EpiPen Administration for a 20-Year-Old with Anaphylaxis
For a 20-year-old experiencing anaphylaxis, administer 0.3-0.5 mg (0.3-0.5 mL) of epinephrine via intramuscular injection into the anterolateral aspect of the thigh, which can be repeated every 5-10 minutes as necessary if symptoms persist. 1, 2
Proper Administration Technique
- Remove safety cap from the EpiPen auto-injector
- Place the orange tip against the outer thigh at a 90-degree angle (can be administered through clothing)
- Push firmly until you hear a click
- Hold in place for 3 seconds to ensure complete delivery
- Massage the injection site for 10 seconds to enhance absorption
Dosage Guidelines
- Adults and adolescents ≥30 kg (including 20-year-olds): 0.3-0.5 mg of epinephrine (1:1000 concentration) 1, 2
- The intramuscular route in the anterolateral thigh is preferred as it leads to faster peak plasma concentrations compared to subcutaneous administration 3
Post-Administration Actions
- Call emergency services (911) immediately after administering epinephrine
- Position the patient appropriately (supine with legs elevated if hypotensive)
- Monitor vital signs including blood pressure, heart rate, and oxygen saturation
- Be prepared to administer a second dose if symptoms persist or worsen after 5-10 minutes
- Seek emergency medical care even if symptoms appear to resolve, as biphasic reactions can occur
Important Considerations
- Do not delay administration of epinephrine once anaphylaxis is suspected; delays in administration may be fatal 4
- Do not inject into buttocks, digits, hands, or feet as this may lead to decreased effectiveness or increased risk of tissue damage 2
- Avoid subcutaneous injection when possible, as studies show the time to maximum epinephrine concentration is significantly faster with intramuscular injection (8±2 minutes) compared to subcutaneous injection (34±14 minutes) 3
- Carry two epinephrine auto-injectors at all times, as a second dose may be required in approximately 10-20% of anaphylactic reactions
Common Pitfalls to Avoid
- Delaying epinephrine administration while waiting for additional symptoms to develop
- Using antihistamines or corticosteroids instead of epinephrine as first-line treatment
- Improper injection technique such as:
- Removing the device too quickly (before complete delivery)

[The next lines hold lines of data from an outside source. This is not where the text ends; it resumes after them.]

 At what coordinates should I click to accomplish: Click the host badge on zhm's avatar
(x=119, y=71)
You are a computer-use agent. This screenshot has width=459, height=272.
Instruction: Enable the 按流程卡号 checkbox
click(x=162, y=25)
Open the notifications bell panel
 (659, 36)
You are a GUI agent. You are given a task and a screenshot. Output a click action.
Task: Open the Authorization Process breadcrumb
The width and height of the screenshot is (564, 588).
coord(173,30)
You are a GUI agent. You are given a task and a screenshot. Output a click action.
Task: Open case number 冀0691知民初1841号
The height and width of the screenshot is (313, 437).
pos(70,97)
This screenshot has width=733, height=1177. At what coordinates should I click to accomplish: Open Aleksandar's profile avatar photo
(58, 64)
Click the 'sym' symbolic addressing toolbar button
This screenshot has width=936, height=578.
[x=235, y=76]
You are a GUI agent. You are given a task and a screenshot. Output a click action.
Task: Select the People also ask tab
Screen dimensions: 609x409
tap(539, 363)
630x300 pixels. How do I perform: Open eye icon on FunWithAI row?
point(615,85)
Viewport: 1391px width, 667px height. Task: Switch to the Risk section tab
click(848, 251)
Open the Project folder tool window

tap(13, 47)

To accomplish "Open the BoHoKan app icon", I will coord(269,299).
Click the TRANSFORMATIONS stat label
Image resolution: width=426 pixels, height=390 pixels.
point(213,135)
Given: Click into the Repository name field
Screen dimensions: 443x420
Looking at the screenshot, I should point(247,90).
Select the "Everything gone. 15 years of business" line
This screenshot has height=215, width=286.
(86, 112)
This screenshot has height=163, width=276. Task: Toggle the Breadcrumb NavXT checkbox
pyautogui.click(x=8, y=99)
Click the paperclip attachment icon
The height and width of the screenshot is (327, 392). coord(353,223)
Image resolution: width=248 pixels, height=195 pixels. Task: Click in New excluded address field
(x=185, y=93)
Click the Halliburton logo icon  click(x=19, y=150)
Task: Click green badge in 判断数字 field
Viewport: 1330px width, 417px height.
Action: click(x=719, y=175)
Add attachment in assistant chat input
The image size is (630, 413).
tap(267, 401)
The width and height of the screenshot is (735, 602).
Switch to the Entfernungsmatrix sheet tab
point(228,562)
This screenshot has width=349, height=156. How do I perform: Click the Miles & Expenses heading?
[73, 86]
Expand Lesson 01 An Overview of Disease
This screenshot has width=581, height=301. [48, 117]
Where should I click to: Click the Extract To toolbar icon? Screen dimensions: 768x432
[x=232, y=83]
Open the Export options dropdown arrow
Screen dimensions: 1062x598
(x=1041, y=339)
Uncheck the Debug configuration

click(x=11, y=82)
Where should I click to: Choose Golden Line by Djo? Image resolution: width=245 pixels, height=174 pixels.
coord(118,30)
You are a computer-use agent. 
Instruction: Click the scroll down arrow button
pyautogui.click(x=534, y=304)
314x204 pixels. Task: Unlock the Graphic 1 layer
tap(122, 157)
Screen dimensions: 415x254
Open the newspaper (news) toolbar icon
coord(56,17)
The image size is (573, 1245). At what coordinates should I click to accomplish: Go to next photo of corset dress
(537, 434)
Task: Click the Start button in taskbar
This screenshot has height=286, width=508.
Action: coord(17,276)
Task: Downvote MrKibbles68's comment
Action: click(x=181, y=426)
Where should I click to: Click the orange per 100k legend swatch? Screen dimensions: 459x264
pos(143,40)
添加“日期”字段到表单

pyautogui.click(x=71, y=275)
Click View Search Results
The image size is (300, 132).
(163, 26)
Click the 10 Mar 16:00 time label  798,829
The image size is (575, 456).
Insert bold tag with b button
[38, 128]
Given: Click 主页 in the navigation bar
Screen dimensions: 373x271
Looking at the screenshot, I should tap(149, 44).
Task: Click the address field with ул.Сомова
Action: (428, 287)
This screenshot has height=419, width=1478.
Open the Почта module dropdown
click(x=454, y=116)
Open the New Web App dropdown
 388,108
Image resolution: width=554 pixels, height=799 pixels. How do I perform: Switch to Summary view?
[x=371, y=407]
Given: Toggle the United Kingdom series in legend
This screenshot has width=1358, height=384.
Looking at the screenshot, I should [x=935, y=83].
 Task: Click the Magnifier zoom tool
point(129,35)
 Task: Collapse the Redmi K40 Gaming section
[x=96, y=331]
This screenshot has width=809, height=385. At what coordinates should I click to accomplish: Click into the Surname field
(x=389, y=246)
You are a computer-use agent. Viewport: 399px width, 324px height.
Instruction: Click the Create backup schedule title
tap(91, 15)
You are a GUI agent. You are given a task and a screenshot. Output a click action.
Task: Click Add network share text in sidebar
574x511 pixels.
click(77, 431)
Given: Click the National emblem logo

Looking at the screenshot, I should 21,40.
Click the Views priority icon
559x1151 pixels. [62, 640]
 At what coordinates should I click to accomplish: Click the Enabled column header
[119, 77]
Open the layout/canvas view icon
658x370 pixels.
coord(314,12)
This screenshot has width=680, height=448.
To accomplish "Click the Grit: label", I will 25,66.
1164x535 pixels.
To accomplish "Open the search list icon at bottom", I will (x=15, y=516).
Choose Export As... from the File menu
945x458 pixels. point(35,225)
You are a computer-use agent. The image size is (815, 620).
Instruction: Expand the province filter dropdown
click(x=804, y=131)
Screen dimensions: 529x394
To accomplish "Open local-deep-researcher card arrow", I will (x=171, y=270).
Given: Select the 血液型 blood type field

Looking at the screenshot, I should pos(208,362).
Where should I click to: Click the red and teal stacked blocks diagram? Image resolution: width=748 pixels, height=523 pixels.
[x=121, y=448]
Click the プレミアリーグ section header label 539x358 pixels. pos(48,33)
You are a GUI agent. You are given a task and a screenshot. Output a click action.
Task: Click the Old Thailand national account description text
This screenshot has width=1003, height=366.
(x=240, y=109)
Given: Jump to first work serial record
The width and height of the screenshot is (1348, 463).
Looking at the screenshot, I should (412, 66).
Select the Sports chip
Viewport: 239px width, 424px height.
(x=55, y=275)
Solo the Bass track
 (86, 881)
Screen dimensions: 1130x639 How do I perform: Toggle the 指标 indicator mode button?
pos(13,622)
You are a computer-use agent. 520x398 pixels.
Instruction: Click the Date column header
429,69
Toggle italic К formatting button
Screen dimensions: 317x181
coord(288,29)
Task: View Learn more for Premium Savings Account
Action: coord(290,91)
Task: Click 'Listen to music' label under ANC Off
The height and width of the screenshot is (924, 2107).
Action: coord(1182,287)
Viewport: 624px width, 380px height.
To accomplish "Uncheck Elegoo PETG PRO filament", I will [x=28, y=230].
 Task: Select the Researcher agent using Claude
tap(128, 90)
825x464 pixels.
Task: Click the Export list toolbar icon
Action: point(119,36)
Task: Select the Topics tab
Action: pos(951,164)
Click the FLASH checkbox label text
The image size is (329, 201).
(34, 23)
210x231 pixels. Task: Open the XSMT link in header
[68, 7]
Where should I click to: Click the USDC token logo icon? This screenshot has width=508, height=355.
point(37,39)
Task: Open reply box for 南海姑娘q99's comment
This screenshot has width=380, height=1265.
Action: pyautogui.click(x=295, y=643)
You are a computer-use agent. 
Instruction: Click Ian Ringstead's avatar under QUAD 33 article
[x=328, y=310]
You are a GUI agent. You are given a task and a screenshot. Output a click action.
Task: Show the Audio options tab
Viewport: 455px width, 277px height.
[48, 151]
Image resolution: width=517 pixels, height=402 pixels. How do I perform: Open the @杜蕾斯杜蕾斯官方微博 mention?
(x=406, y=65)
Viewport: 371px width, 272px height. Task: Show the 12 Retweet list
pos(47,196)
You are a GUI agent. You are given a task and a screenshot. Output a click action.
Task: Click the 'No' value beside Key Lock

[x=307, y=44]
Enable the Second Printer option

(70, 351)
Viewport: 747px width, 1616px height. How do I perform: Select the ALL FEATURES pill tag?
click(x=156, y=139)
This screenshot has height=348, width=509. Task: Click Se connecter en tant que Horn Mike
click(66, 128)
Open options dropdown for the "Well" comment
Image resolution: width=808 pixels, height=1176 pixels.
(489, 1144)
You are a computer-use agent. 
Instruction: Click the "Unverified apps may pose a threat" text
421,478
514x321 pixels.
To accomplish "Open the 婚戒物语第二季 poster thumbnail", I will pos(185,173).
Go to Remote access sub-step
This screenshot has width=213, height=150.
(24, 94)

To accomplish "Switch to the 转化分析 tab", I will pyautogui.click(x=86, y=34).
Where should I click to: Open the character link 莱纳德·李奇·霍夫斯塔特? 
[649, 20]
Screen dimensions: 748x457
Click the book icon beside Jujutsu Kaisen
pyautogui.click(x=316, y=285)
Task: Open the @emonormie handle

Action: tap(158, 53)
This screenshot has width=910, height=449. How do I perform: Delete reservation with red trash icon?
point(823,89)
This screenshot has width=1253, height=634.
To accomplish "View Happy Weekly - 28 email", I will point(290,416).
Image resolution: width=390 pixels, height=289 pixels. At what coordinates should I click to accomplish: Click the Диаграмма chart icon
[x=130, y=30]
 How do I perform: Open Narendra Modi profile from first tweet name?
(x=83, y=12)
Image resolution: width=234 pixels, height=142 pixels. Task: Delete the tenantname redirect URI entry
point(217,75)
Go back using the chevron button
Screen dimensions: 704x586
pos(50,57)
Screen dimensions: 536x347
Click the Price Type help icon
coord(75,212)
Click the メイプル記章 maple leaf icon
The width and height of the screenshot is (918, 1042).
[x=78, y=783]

- Injecting into inappropriate sites
- Accidental injection into fingers or hands
- Failing to seek emergency care after self-administration of epinephrine
Remember that epinephrine is the cornerstone of anaphylaxis management and should be administered promptly. No other medication has similar life-saving effects in multiple organ systems 5. While antihistamines and corticosteroids may be used as adjunctive therapy, they should never delay epinephrine administration 1.